#### RECORDS SHOWN:
[start]

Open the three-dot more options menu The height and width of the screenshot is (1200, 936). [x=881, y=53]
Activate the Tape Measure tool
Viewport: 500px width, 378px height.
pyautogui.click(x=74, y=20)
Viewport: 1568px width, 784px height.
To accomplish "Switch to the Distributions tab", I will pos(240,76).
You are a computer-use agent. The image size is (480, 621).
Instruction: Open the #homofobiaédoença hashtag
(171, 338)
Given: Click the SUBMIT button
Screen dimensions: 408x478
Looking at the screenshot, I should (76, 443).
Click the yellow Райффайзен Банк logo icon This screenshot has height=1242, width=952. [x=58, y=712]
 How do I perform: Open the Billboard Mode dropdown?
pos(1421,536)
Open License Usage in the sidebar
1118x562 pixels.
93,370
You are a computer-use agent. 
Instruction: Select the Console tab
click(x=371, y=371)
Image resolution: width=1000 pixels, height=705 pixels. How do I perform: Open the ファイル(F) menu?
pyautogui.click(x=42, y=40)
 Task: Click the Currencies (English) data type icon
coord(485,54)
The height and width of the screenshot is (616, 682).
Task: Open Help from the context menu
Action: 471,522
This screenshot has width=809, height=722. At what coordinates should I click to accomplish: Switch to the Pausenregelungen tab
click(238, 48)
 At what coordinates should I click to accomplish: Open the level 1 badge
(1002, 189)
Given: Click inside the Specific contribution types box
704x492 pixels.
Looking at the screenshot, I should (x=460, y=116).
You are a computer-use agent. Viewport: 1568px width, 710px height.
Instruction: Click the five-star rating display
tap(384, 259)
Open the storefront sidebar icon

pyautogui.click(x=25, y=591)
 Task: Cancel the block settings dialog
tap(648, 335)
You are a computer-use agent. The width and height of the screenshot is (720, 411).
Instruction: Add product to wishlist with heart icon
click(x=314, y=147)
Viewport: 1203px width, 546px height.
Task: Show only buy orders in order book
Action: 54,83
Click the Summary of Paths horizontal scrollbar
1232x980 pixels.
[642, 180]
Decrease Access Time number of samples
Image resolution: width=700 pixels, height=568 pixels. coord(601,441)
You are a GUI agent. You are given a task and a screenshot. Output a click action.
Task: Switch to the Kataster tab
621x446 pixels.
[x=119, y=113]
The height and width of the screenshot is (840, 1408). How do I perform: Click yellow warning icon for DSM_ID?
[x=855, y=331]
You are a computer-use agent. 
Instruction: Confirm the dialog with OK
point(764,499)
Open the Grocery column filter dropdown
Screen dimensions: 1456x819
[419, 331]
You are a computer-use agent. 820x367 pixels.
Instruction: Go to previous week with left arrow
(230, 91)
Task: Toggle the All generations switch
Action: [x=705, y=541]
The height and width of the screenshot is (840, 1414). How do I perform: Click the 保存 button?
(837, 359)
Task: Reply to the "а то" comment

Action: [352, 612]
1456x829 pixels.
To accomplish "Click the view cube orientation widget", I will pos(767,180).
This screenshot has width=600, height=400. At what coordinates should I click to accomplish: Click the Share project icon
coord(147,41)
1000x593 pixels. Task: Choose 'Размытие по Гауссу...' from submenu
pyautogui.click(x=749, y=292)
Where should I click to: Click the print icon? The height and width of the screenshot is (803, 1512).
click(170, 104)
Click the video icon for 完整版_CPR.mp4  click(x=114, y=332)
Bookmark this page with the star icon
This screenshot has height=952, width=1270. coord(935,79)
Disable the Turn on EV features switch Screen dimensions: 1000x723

[end]

#### WORK TO COMPLETE:
Lay out every line of the records above as a JSON list of strings, one string per line, leaving out the blank lines.

#### PROBLEM SOLUTION:
[
  "Open the three-dot more options menu The height and width of the screenshot is (1200, 936). [x=881, y=53]",
  "Activate the Tape Measure tool",
  "Viewport: 500px width, 378px height.",
  "pyautogui.click(x=74, y=20)",
  "Viewport: 1568px width, 784px height.",
  "To accomplish \"Switch to the Distributions tab\", I will pos(240,76).",
  "You are a computer-use agent. The image size is (480, 621).",
  "Instruction: Open the #homofobiaédoença hashtag",
  "(171, 338)",
  "Given: Click the SUBMIT button",
  "Screen dimensions: 408x478",
  "Looking at the screenshot, I should (76, 443).",
  "Click the yellow Райффайзен Банк logo icon This screenshot has height=1242, width=952. [x=58, y=712]",
  " How do I perform: Open the Billboard Mode dropdown?",
  "pos(1421,536)",
  "Open License Usage in the sidebar",
  "1118x562 pixels.",
  "93,370",
  "You are a computer-use agent. ",
  "Instruction: Select the Console tab",
  "click(x=371, y=371)",
  "Image resolution: width=1000 pixels, height=705 pixels. How do I perform: Open the ファイル(F) menu?",
  "pyautogui.click(x=42, y=40)",
  " Task: Click the Currencies (English) data type icon",
  "coord(485,54)",
  "The height and width of the screenshot is (616, 682).",
  "Task: Open Help from the context menu",
  "Action: 471,522",
  "This screenshot has width=809, height=722. At what coordinates should I click to accomplish: Switch to the Pausenregelungen tab",
  "click(238, 48)",
  " At what coordinates should I click to accomplish: Open the level 1 badge",
  "(1002, 189)",
  "Given: Click inside the Specific contribution types box",
  "704x492 pixels.",
  "Looking at the screenshot, I should (x=460, y=116).",
  "You are a computer-use agent. Viewport: 1568px width, 710px height.",
  "Instruction: Click the five-star rating display",
  "tap(384, 259)",
  "Open the storefront sidebar icon",
  "pyautogui.click(x=25, y=591)",
  " Task: Cancel the block settings dialog",
  "tap(648, 335)",
  "You are a computer-use agent. The width and height of the screenshot is (720, 411).",
  "Instruction: Add product to wishlist with heart icon",
  "click(x=314, y=147)",
  "Viewport: 1203px width, 546px height.",
  "Task: Show only buy orders in order book",
  "Action: 54,83",
  "Click the Summary of Paths horizontal scrollbar",
  "1232x980 pixels.",
  "[642, 180]",
  "Decrease Access Time number of samples",
  "Image resolution: width=700 pixels, height=568 pixels. coord(601,441)",
  "You are a GUI agent. You are given a task and a screenshot. Output a click action.",
  "Task: Switch to the Kataster tab",
  "621x446 pixels.",
  "[x=119, y=113]",
  "The height and width of the screenshot is (840, 1408). How do I perform: Click yellow warning icon for DSM_ID?",
  "[x=855, y=331]",
  "You are a computer-use agent. ",
  "Instruction: Confirm the dialog with OK",
  "point(764,499)",
  "Open the Grocery column filter dropdown",
  "Screen dimensions: 1456x819",
  "[419, 331]",
  "You are a computer-use agent. 820x367 pixels.",
  "Instruction: Go to previous week with left arrow",
  "(230, 91)",
  "Task: Toggle the All generations switch",
  "Action: [x=705, y=541]",
  "The height and width of the screenshot is (840, 1414). How do I perform: Click the 保存 button?",
  "(837, 359)",
  "Task: Reply to the \"а то\" comment",
  "Action: [352, 612]",
  "1456x829 pixels.",
  "To accomplish \"Click the view cube orientation widget\", I will pos(767,180).",
  "This screenshot has width=600, height=400. At what coordinates should I click to accomplish: Click the Share project icon",
  "coord(147,41)",
  "1000x593 pixels. Task: Choose 'Размытие по Гауссу...' from submenu",
  "pyautogui.click(x=749, y=292)",
  "Where should I click to: Click the print icon? The height and width of the screenshot is (803, 1512).",
  "click(170, 104)",
  "Click the video icon for 完整版_CPR.mp4  click(x=114, y=332)",
  "Bookmark this page with the star icon",
  "This screenshot has height=952, width=1270. coord(935,79)",
  "Disable the Turn on EV features switch Screen dimensions: 1000x723"
]